Crafting clear, fair rules for taxing sales of digital products is tricky business, as state legislators and policymakers in Washington and other states can attest. These laws and rules are crucial to get right given that state and local government budgets depend on revenue generated by sales taxes, income taxes, and property taxes—and given the growing embrace of income and property tax relief efforts.
The National Conference of State Legislatures (NCSL) Taxation of Digital Products report equips state legislators with an overview of the issues that arise with legislation on digital taxes. The detailed document examines current methods of taxing digital products and provides a deep look at the approach used by Streamlined Sales and Use Tax Agreement (SST) members.
While the guidance is directed at state legislators, their staff members, and departments of revenue (DORs), the discussions are illuminating for indirect tax teams. Tax leaders can use the report to help inform their advocacy work with state DORs and other tax policymakers. The NCSL encourages state legislatures to consult with business taxpayer groups when drafting digital taxation rules.
If you're not currently engaging with DORs and/or trade groups to influence tax policymaking, you're not alone: roughly the same portion of respondents to a recent Vertex Community webinar indicated that they are actively or semi-actively engaged in tax policy advocacy (43.8%) as those who reported they have limited capacity to participate in advocacy (44.2%). That said, I encourage tax leaders to get involved—your input can help produce more thoughtful and balanced digital tax rules and rates.

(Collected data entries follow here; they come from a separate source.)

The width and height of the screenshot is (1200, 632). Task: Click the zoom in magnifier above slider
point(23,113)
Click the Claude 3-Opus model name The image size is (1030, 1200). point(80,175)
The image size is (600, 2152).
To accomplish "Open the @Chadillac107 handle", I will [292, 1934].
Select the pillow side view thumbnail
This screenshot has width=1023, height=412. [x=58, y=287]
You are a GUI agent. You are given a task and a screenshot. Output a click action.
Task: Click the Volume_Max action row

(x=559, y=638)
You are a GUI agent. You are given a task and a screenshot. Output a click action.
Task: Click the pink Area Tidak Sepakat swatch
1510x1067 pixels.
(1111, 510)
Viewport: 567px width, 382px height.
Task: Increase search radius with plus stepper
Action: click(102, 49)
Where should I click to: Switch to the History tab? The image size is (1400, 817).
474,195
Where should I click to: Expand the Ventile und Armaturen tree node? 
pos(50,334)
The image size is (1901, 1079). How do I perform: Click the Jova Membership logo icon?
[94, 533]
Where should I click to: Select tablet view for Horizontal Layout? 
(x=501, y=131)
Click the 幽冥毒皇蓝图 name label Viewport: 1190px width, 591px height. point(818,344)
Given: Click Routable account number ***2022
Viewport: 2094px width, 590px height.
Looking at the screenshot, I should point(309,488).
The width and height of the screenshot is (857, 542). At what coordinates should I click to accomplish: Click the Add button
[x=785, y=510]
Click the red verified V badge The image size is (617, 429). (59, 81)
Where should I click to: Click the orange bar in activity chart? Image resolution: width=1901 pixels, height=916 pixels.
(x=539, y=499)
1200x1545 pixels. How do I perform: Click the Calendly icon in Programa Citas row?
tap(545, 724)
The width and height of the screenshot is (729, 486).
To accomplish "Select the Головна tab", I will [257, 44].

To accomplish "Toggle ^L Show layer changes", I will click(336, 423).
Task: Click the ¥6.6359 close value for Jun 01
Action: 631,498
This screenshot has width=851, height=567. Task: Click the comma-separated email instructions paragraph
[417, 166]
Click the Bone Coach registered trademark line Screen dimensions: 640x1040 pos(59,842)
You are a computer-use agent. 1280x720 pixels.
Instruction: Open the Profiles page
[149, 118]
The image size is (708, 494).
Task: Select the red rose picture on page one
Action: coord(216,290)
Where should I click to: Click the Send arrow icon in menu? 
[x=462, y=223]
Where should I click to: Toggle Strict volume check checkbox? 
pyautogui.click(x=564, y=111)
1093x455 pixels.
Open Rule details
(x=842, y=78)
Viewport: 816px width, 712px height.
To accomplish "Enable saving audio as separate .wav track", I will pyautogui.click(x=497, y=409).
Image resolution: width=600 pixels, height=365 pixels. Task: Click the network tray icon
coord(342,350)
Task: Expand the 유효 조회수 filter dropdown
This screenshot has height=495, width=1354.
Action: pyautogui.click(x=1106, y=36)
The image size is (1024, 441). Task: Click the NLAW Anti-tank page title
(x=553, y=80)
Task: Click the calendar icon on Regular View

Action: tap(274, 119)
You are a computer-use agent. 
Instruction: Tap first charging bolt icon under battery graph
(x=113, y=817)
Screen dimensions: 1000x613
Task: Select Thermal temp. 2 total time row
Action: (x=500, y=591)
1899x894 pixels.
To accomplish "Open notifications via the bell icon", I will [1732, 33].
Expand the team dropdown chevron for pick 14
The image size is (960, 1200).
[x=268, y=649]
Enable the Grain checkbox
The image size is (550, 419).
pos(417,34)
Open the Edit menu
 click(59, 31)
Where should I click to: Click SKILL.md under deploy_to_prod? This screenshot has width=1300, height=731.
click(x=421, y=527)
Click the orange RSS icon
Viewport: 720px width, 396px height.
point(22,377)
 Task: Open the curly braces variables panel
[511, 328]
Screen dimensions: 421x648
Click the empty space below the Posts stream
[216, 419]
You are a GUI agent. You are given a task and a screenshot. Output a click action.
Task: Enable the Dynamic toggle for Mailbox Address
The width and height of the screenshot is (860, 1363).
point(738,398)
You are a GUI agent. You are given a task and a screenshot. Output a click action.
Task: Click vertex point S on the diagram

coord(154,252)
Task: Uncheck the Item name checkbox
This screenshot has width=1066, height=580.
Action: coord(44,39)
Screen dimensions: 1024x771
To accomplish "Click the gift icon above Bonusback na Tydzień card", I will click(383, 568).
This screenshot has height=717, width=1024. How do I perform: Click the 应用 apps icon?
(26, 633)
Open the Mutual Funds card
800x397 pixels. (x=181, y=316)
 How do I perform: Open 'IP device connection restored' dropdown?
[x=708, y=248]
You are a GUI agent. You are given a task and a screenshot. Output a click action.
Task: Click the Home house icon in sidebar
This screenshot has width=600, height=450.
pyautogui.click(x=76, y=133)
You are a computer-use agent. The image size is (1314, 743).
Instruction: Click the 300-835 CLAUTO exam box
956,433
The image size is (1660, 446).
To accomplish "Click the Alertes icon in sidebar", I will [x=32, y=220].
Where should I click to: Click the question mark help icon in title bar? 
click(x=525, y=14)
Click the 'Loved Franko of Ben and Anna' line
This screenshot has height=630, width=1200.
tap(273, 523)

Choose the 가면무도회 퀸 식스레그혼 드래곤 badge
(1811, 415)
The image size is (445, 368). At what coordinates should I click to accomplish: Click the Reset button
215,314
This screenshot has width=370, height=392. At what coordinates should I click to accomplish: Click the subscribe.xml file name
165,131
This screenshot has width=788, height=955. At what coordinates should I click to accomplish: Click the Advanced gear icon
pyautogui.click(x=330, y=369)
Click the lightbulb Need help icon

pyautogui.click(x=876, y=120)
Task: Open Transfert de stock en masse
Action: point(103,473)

The SST Approach: A Menu of Options
The NCSL analysis supports advocates for the SST's approach, which is used by the organization's 24 members along with some non-member states such as Connecticut and Mississippi. Here are notable features of the SST approach:
- States can choose which digital products to tax from a menu of options
- By default, the tax only applies to downloads unless the law specifically states it covers streaming services where access ends when subscriptions expire
- Prewritten computer software is treated separately from other digital products
- States cannot classify digital products as "tangible personal property;" instead, they must pass specific legislation to do so
How Other States Define Digital Products
Other states have created their own methods of taxing digital products:
- Maryland favors a broader approach, defining "digital product" as "a product that is obtained electronically by the buyer or delivered by means other than tangible storage media," which includes "a sale, subscription, or license to access content online."
- New Mexico treats digital goods as intangible property, yet defines these goods, somewhat vaguely, as "a digital product delivered electronically, including software, music, photography, video, reading material, applications, and ringtones."
- Colorado has embraced a more restrictive approach, defining digital products as "any item of tangible personal property that is delivered or stored by digital means, including but not limited to video, music, or electronic books." (This definition, the report notes, has led to litigation, with a court ruling it did not apply to video streaming services.)
The report advocates for the SST approach, emphasizing that clarity is essential when expanding sales tax to digital products. The NCSL also points out that unclear laws create risks for sellers who might collect too much tax (giving rise to customer experience issues or even consumer lawsuits) or too little tax (giving rise to audit risks).
Striking an optimal balance between state revenue needs and business complexities (e.g., the bundling of digital products and services) is not easy. As Vertex Chief Economist and Senior Tax Policy Director George L. Salis points out, the Internet Tax Freedom Act and bundled digital offerings also require careful consideration.